Holcomb and many lawmakers tout the state’s strong reserves, totaling more than $2 billion, as a way to maintain state functions during the expected recession.

State governments across the country took away a key lesson after the economic downturn and recession of 2008: Robust rainy day funds are a must.

Since that time, states have scrimped and saved, with combined state rainy day fund totals reaching a record $113.2 billion in fiscal year 2019, according to Pew Charitable Trusts in a March 18 report.

Pew reports that states could continuously run operations for a median of 27.9 days, versus 17.3 days in the year before the recession.

During the recession, Indiana ranked below the national average of 17.6 days of rainy day funding, with 10.4 days.
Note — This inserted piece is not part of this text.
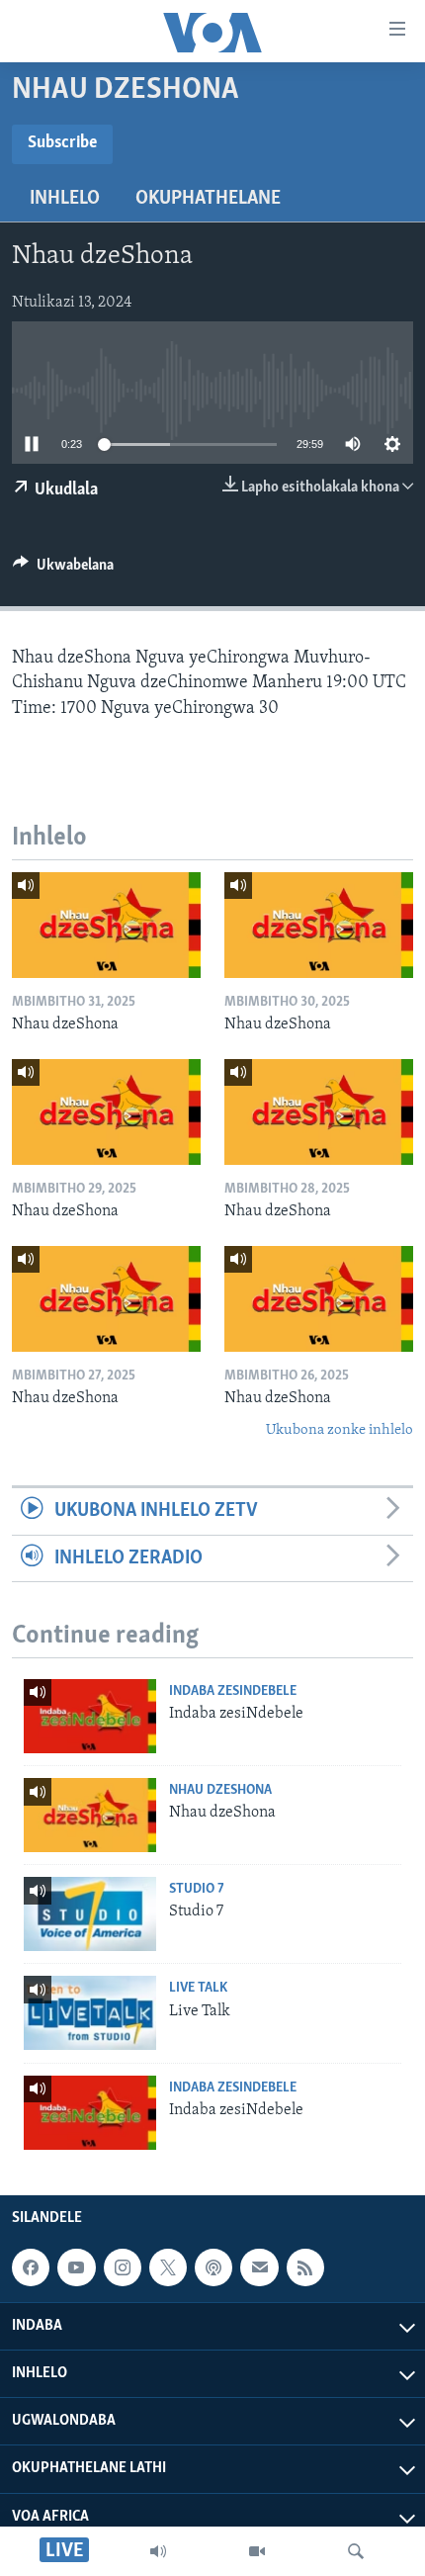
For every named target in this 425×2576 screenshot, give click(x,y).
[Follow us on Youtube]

In 2019, Indiana sits above the national average with 32.2 days, or $1.4 billion.

Neighbors Kentucky and Illinois have less than a week of reserves, two of the lowest rainy day funds in the nation.

But Pew cautions against using rainy day budgets alone to evaluate a state’s fiscal strength, because states have different ways of budgeting and reserving funds.
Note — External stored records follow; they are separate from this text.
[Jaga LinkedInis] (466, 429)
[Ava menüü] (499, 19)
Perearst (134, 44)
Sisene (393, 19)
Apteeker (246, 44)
Its rainy day fund could help Indiana through the pandemic, but the state’s budget will still take a heavy hit, especially as revenues decrease from reduced economic activity. Nearly half of all Indiana state revenue comes from the sales tax, which is expected to take the biggest plunge.

“It’s difficult to put a number on what the potential impact will be,” said Chris Johnston, director of Indiana’s Office of Management and Budget.

Johnston said reserves would be used to help pay for unexpected expenditures, such as supplying personal protective equipment — masks and gowns, for example — to health care workers.

“This will be a complex undertaking for all states to maneuver,” he said.

UNEMPLOYMENT SYSTEM

Other organizations warn that strong fiscal reserves aren’t the only determinant of recovery from the looming recession and criticize Indiana’s unemployment insurance system.

Unemployment benefits can buoy a family or individual through a time of joblessness, helping them access medical care, pay for groceries and keep utilities running, all of which helps the general economy.

According to the Center on Budget and Policy Planning, less than 20% of jobless Hoosiers accessed those benefits before the pandemic, because of a combination of eligibility rules and work requirements.

The average unemployment benefit is roughly a third of the income of a typical Hoosier unemployment applicant, according to the budget center, and tops out at $390 per week. All potential recipients must apply online, though broadband coverage is unequal across the state.

Before the wave of unemployment applications, Holcomb relaxed certain provisions through an executive order, such as the mandatory one-week waiting period and work search requirement. After receiving unemployment benefits, Hoosiers must file a weekly voucher with their hours worked to keep the benefits.

“That’s what’s coming down the pipe and what we have in place now from a state perspective,” Payne said. “There are other add-ons from our federal partners now. There’s a 13-week extension to the unemployment benefits expiration. Currently, we have 26 weeks.”

Additionally, the federal government will add another $600 per week for unemployment benefits on top of state benefits for four months, Payne explained.

Though gig economy workers, such as Uber drivers, people who are self-employed and those with limited work history usually aren’t eligible for unemployment, the federal relief package specifically addresses those workers and expands unemployment guidelines.

The Department of Workforce Development, which oversees unemployment claims, doesn’t yet have information on what sort of benefits Hoosiers are seeing and who’s impacted the most.

“Because we’re so early into this, we haven’t really processed what the average amount of each claim is,” Payne said, adding that partial work weeks change how the benefit is calculated.

There are no plans to change how the department calculates benefits. The calculation involves averaging weekly income during the last four quarters of employment and dividing that number roughly in half.